Onun birbirinden güzel golleri maalesef filme veya videoya alınmış değildir. O zaman televizyon da yoktu. Ama golleri dilden dile öyle anlatılıyordu ki, dinleyenler de görmüş gibi oluyor, olağanüstü bir futbolcudan söz edildiğini hemen anlıyorlardı. Daha yaşarken efsane olmuştu Metin.

***

Çiçek Bar’da Metin’e sarılıp göğsünde uyuyan gencin adını sonradan öğrenmiştik. Cumhuriyet gazetesinde sayfa sekreteri olarak çalışıyordu ve adı Edip idi.

Metin toprağa verilmeden önce tabutu Cağaloğlu’nda Milliyet binasının önüne getirildi, kısa bir tören yapıldı. Törende delikanlının biri gelip tabuta sarıldı. Dakikalarca öyle kaldı. Tabuttan zorla ayırılan o genci dikkatle bakınca tanıdım; o gece Metin’in göğsünde uyuyan gazeteci Edip idi... O da rahmetli oldu.

***

Kullandığı otomobilin Boğaz Köprüsü’nde yol kenarına yığılmış inşaat artıklarına çarptığı gece yine Ortaköy Ziya’daymış... Gitarist Tarık Öcal, şarkıcı Pepe ve Arda Uskan ile futbol ve müzik sohbeti yapmışlar. O gece
12 Eylül darbesinin yıldönümü... İçmek için sebep de varmış hani. Tarık Öcal “içkiliydi ama sarhoş değildi kesinlikle” diyor. Bir ara Nazım Hikmet’ten bir şiir okumuş:

“Hiçbirimiz ummazdık tabii ama ummamak bizim suçumuz”

Sonra demiş ki:

“İşte bu şiiri bilmeyen ne top oynar, ne gitar çalar, işin özü bu kardeşim...”

***

Metin, eskisinden daha mutlu günler görmeyi ummuştu, göremediği için mutsuzdu.

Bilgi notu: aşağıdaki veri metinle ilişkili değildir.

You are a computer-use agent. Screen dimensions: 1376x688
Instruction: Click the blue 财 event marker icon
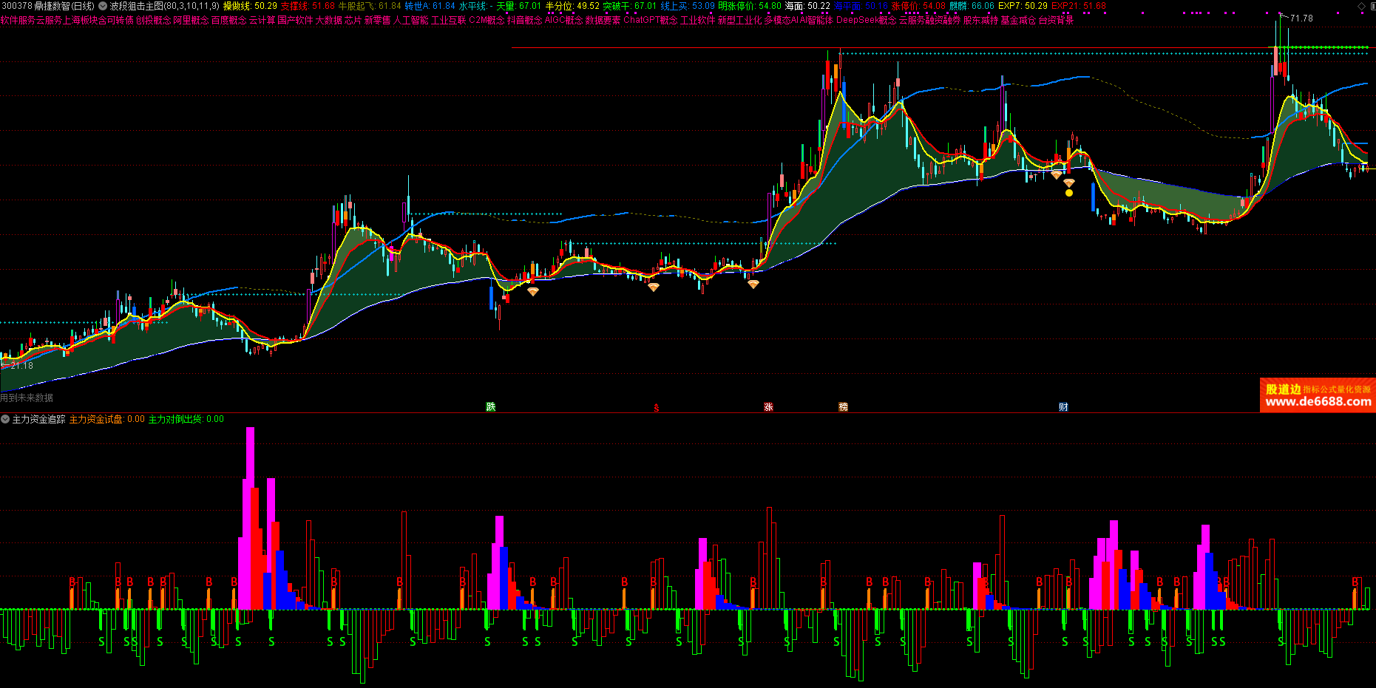click(1063, 407)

Futbol dünyası onun bilgisinden birikiminden yararlanabilirdi. Akıl edemediler. İki metreden gol kaçıran futbolcuları görünce kıs kıs güler:

- Bunlar topa vururken kaleciye bakıyor, oysa ben direklerin içine bakarak vururdum, der, hiçbir genç futbolcunun gelip kendisine bir şey sormadığından yakınırdı. Umduğu hayatı bulamamıştı.

Ölümüne o yüzden “Kaza değil intihar” diyenler oldu. 

Sonsuzluğa seyahati de sır olarak kaldı...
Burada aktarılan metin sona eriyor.